Problem Description:
Each new term in the Fibonacci sequence is generated by adding the previous two terms. By starting with 1 and 2, the first 10 terms will be:
1, 2, 3, 5, 8, 13, 21, 34, 55, 89, …
Find the sum of all the even-valued terms in the sequence which do not exceed four million.
Again, create a new text file and call it euler2.hs
First, we are required to make a function that computes the numbers of the Fibonnacci sequence. From the definition fib(x) = fib(x-1) + fib(x-2), we can easily code this in Haskell.
Here is how it would look:
fib :: Int -> Int fib 1 = 1 fib 2 = 1 fib x = fib(x-1) + fib(x-2)
Now on to test this function. Open up ghci, load the file, and type in “fib 30″, which asks for the 30th Fibonacci numbers. Actually, this will be quite slow, here are my results:
*Euler1> fib 30 832040 (2.46 secs, 172153128 bytes)
2.46 seconds to get the 30th number ? Way too slow. What is happening here, is that the computer has to do a lot of counting.

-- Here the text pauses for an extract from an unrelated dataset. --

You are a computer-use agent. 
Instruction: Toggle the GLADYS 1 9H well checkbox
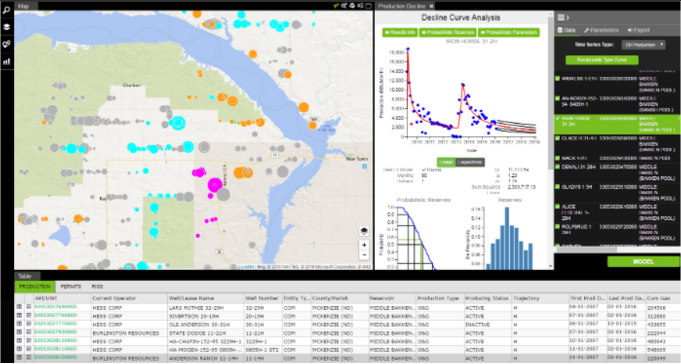tap(557, 187)
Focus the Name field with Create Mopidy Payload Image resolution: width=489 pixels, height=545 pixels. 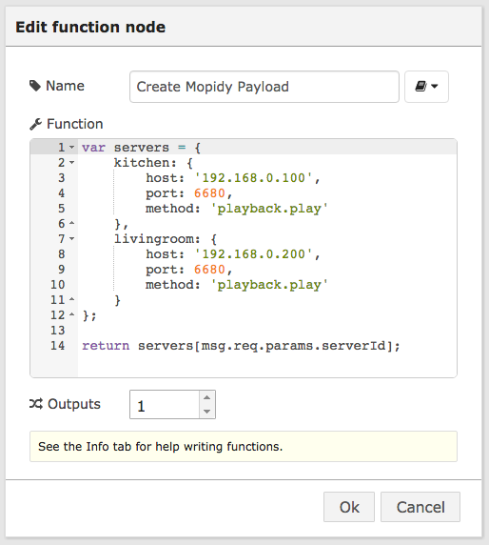264,87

fib(30) = fib(29) + fib(28)
= [fib(28) + fib(27)] + [fib(27) + fib(26) ]
and so on and on, expanding the fib, until the problem is reduced to adding up a whole bunch of 1’s together, as the first two terms are 1’s.
So we need a solution, where we don’t need to recompute fib as many times, so you could call it a form of “caching”.
Here is my proposed solution:
fib :: Int -> Int fib n = table !! n where table = 0 : 1 : zipWith (+) table (tail table)
Whoa, what’s happening here ? We are creating a “table” of the Fibonacci numbers, and then simply calling the “!!” (value at index) function to get our desired number.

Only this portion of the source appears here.